Despite the widespread assumption that we're now in a utopian post-feminism society, the reality is that many women still face a glass ceiling when reaching a certain point in their career - this is also true in the world of marketing, although it has performed better than other sectors in recent years.
The Chartered Institute for Marketing (CIM) released a paper earlier this month intended to stimulate debate on the topic, albeit hopefully not the kind of debate that oozes from the Guardian's comment board after every article about feminism.
In the paper, the CIM points out that the 2012-13 Croner Marketing Rewards survey revealed the gender pay gap was the lowest it has been in a decade.
However, this positive news should not leave the industry patting itself on the back. At director level there remains a 2.7 per cent variance in favour of men, suggesting there could still be more done to drive up diversity in the top tiers of businesses.
According to the organisation, a number of factors prevent female marketers from making it all the way, including psychological factors and a difference between how much men and women are paid at director level.
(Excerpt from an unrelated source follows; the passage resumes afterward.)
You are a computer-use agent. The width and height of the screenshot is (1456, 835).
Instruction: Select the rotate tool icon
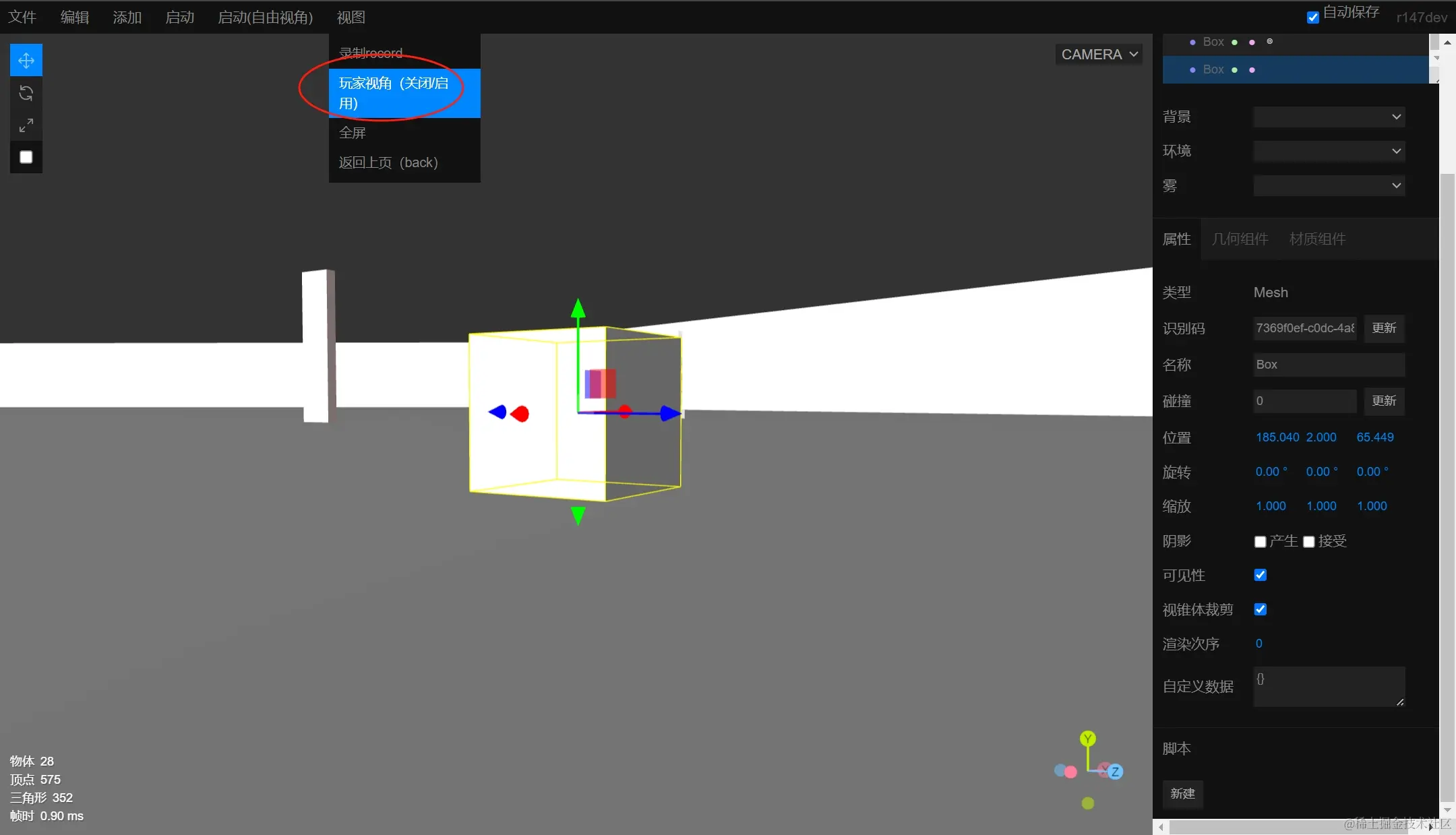pos(26,93)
But what can businesses do to improve their diversity levels? Should quotas be imposed, or does change need to be organic to be positive?
Opinions on this matter are divided with some women calling for regulatory action to be taken but others suggesting that longer-lasting change could be brought about by trying to change cultural and business attitudes.
Mars Chocolate president Fiona Dawson told the CIM: "It's about creating the right environment for success, and allowing individuals to flex their career aspirations in line with their life-stage."
She highlighted initiatives that allow women to work from home or create mutable schedules as crucial to doing this.
The debate on diversity in marketing is likely to rumble on, with different businesses adapting their own approaches - to use an inappropriate idiom, the proof is will be in the pudding.